Unsurprisingly, the same goes for video games! EA Sports’ FIFA series is regularly one of the biggest-selling games on the planet, moving over 10 million copies a year, yet its popularity is strongest in places like Europe; in the US, it barely registers interest over the hype for competitors like Madden and NBA2K.

And that’s assuming you even play sports video games at all. While they sell millions, sports titles are often derided by other “gamers”, sometimes for the fact they’re perceived as lazy cash-ins, sometimes for the fact those doing the deriding don’t have any interest in actual sports.

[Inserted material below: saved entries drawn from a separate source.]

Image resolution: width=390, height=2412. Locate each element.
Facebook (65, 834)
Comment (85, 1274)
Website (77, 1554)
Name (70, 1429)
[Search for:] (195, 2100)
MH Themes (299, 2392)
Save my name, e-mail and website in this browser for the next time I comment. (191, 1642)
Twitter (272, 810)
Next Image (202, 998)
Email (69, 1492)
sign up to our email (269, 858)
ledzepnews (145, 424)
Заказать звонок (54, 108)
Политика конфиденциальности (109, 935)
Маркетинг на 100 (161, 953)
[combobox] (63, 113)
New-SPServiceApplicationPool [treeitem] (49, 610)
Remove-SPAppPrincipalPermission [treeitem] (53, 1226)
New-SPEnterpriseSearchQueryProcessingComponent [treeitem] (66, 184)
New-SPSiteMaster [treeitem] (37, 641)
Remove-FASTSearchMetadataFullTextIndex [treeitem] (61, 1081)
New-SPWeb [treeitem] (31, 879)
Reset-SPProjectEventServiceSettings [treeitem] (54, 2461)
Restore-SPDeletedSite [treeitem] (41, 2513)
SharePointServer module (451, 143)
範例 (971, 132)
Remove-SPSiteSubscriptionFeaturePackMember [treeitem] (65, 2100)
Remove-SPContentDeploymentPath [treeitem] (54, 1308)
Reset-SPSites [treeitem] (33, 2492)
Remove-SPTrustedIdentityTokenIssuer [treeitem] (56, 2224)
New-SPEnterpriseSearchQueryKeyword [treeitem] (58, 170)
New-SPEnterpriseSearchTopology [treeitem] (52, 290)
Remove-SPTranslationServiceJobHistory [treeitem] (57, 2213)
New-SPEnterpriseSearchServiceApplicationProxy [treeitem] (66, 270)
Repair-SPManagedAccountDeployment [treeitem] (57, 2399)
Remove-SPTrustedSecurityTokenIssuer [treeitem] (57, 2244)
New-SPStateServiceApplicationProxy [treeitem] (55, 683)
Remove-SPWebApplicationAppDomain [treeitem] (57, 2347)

Yet over the past few weeks, I’ve seen something weird happening. I’ve seen a little video game come out of nowhere to become the hottest thing on both PC and PlayStation 4. And that video game is secretly preparing Americans to not just love football, but understand it.

You might think, um, that’s obvious. The whole point of Rocket League is that it’s football, with cars. But digging a little deeper, the way I continually see Rocket League being played mirrors the way actual football players develop, and the the way players are adapting and learning in Rocket League is teaching them to be better football players.

I covered this briefly in my beginner’s tips for Rocket League, but you should know that a lot of those tips — making space, crossing, getting back and defending, anticipating the movement of the ball — are taken straight from a coach’s handbook (literally, I used to coach kid’s football). And a lot of the mistakes rookie players make — bunching up, shambling after the ball, not being aware of the space around them — are the same ones kids make as they’re learning the actual sport.

Maybe you know this already, and that’s awesome. But I suspect a lot of people don’t. That they’re out there every day/night, honing their skills, developing strategies that will help them get an edge on their opponents, all the while oblivious to the fact that a sport which might once have seemed foreign to them suddenly makes a lot more sense.

Rocket League’s design helps with this. It incentivizes players to play football the way it’s meant to be played. That’s why you get points for clearing a ball away from the goal when it’s in danger, or crossing it in from the flanks to the centre. Those kind of moves might not make sense if your first instinct is to just get the ball and move, but trust the sport and trust the developers: that’s how this works, and it’s the best way.

So the next time you’re cycling through channels and see an MLS or Premier League game on TV, instead of flicking right past it, maybe give it a second. After playing some Rocket League, and learning some of the underlying tactics and strategies behind football, you might actually have a better understanding of what’s going on with a sport that once may have seemed completely alien to you. And who knows, hell, you might even start to enjoy it.

Just don’t go expecting someone to run up a wall and jet boost into the air.